Basti considerare l’astronauta americano, che rappresenta l’estremizzazione di questa condizione: vive nello spazio, da solo e dunque senza alcun rapporto con gli altri. Si ritrova a essere ospitato da una donna algerina (che consente al regista anche di prendersi gioco dei pregiudizi, in particolare quando la NASA chiede a McKenzie se è stato rapito, e poi a Madame Hamida se nutre sentimenti anti-americani), che parla in un’altra lingua (una situazione che richiama alla mente il cinema di Jarmusch). Proverà poi a riparare un lavandino rotto senza riuscirci, lui, uomo dello spazio che dovrebbe conoscere le tecnologie più sofisticate.

Eppure la comunicazione non è del tutto impossibile, a patto che sia inizialmente mediata. Sono il cinema e la soap-opera a farsi garanti di questa mediazione che consente una qualche forma di comunicazione e di avvicinamento all’altro: Charly e Jeanne si avvicinano grazie alla visione del film La donna senza braccia (in realtà La merlettaia di Claude Goretta), dove quest’ultima figura da protagonista; McKenzie e Hamida vedono insieme Beautiful, ed è esilarante la sequenza che vede il primo spoilerare come andranno a finire le vicende dei vari personaggi alla seconda, che risponde con uno sconsolato: “non la guardo più”. Ma ancor di più il cinema serve anche da tramite per lo spettatore, per comprendere quali siano i sogni e i desideri dei personaggi. È il caso di Stemkovitz che guarda I ponti di Madison County, che rendono evidente fin da subito il suo sogno di una storia d’amore. E poco dopo, quando andrà all’ospedale e incontrerà l’infermiera, le dirà di essere un fotografo che lavora per il National Geographic. Quelli delineati da Benchetrit sono personaggi profondamente umani, descritti sia nella loro capacità di aiutare l’altro, sia nei loro piccoli egoismi e debolezze, come Stemkowitz che sta per prendere l’ascensore, ma appena si accorge che qualcuno sta arrivando si allontana, per paura di essere scoperto; o Jeanne che sembra soffrire di alcolismo. Personaggi che non rinunciano ai loro sogni e che si affidano al potere dell’immaginazione: è il caso del suono di cui nessuno conosce la fonte (ma a saperlo sarà lo spettatore, nell’ultima inquadratura) e a cui ognuno attribuisce un significato diverso a seconda della propria condizione.

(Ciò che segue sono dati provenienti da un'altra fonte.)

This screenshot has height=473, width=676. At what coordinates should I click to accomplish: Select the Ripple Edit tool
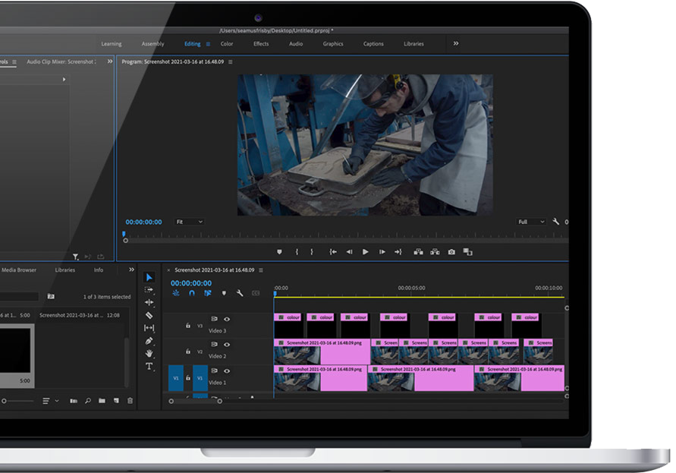(149, 302)

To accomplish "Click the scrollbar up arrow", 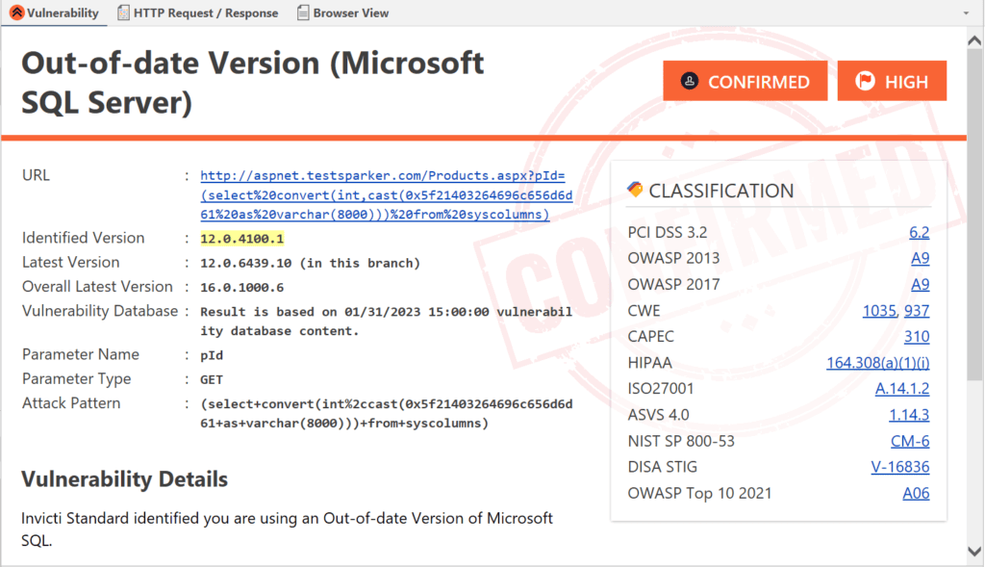I will [974, 37].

Per rendere tutto questo, Benchetrit adotta una stile minimalista, ironico, di un’ironia malinconica e a tratti surreale che ricorda vagamente quella del cinema di Roy Andersson. E offre il ritratto di una banlieu cupa, grigia (colore dominante nel film) e abbandonata, dove si respira odore di morte, ma che non è più solo luogo di scontro o di violenza, bensì anche d’affetto e amore. Una banlieu che si configura prima di tutto come luogo della memoria: non è infatti chiaro quando la vicenda sia ambientata data la compresenza di oggetti legati a tempi diversi (televisori vecchi e nuovi, walkman, un poster di Die Hard, una macchina fotografica analogica). Si tratta di una scelta volontaria del regista che riconosce l’influenza che gli anni ’80 hanno avuto  sulla periferia, e che considera quest’ultima come luogo dominato da un forte senso di solidarietà.

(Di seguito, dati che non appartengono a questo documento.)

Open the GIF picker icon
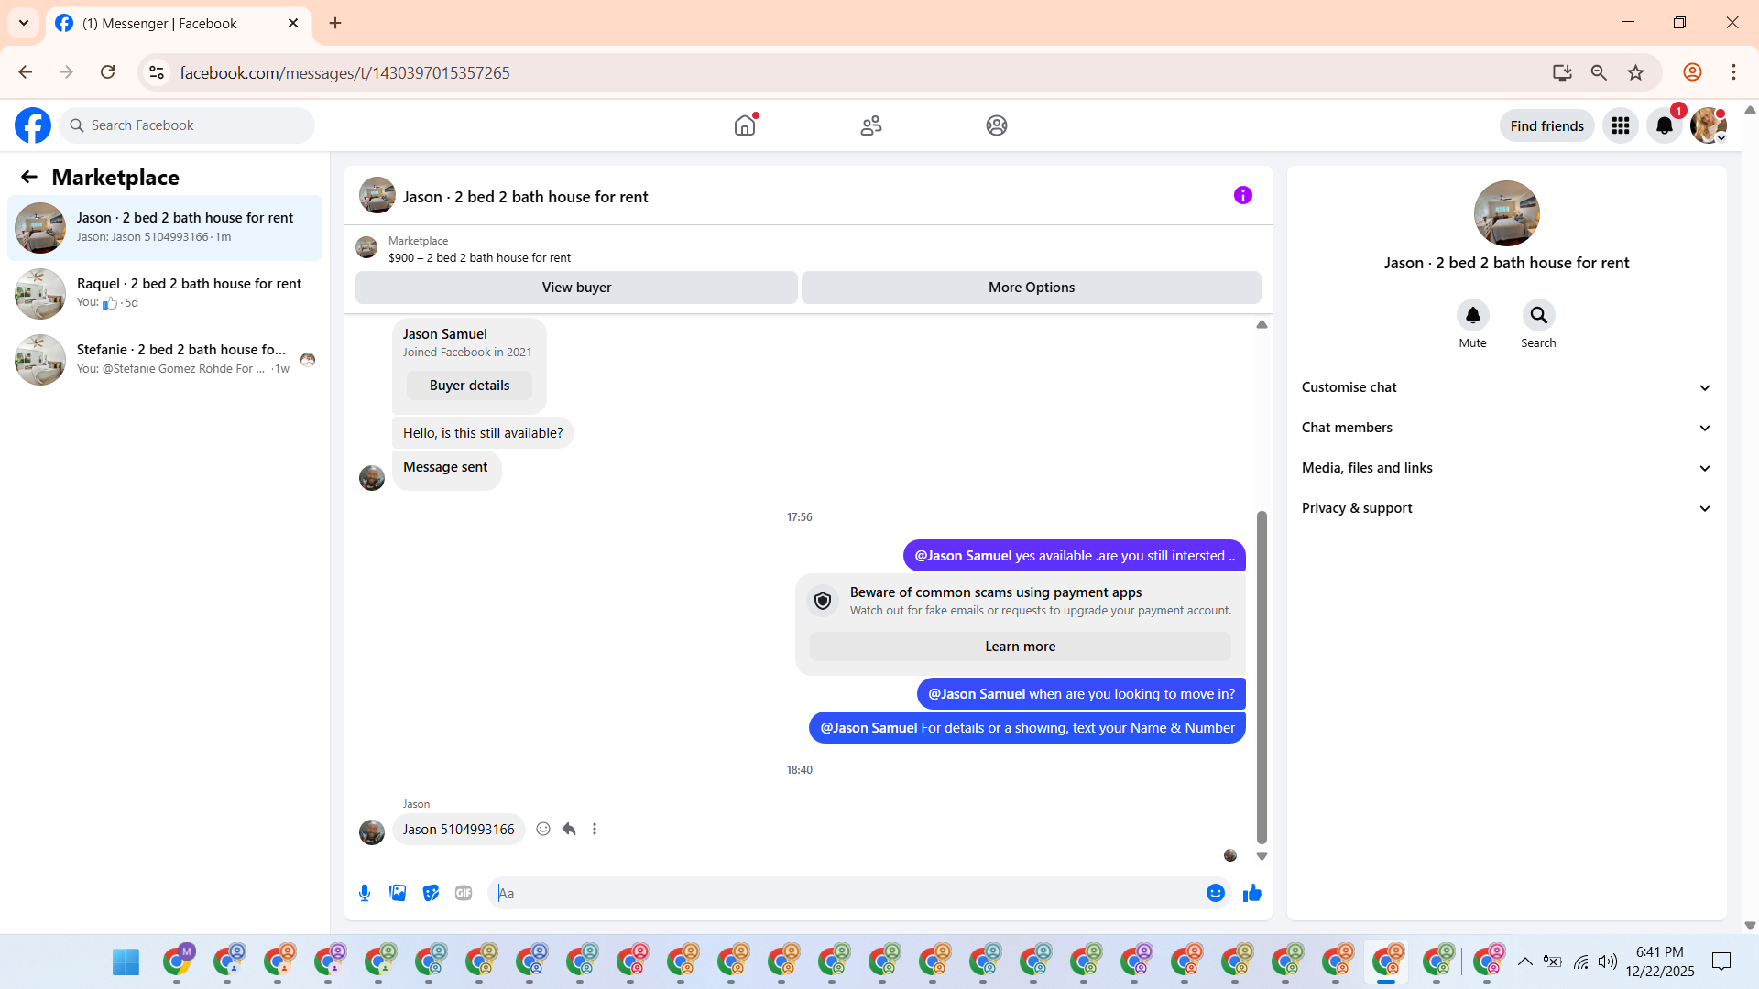The height and width of the screenshot is (989, 1759). [464, 893]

Con Il condominio dei cuori infranti, presentato alla 68esima edizione del Festival di Cannes nella sezione Proiezioni Speciali, e disponibile sulla piattaforma Amazon Prime Video, Benchetrit realizza un piccolo film tenero, malinconico e surreale. E alla fine, quando lo schermo si fa nero, e titoli di coda iniziano a scorrere, ci si sente riconciliati. Non è poco.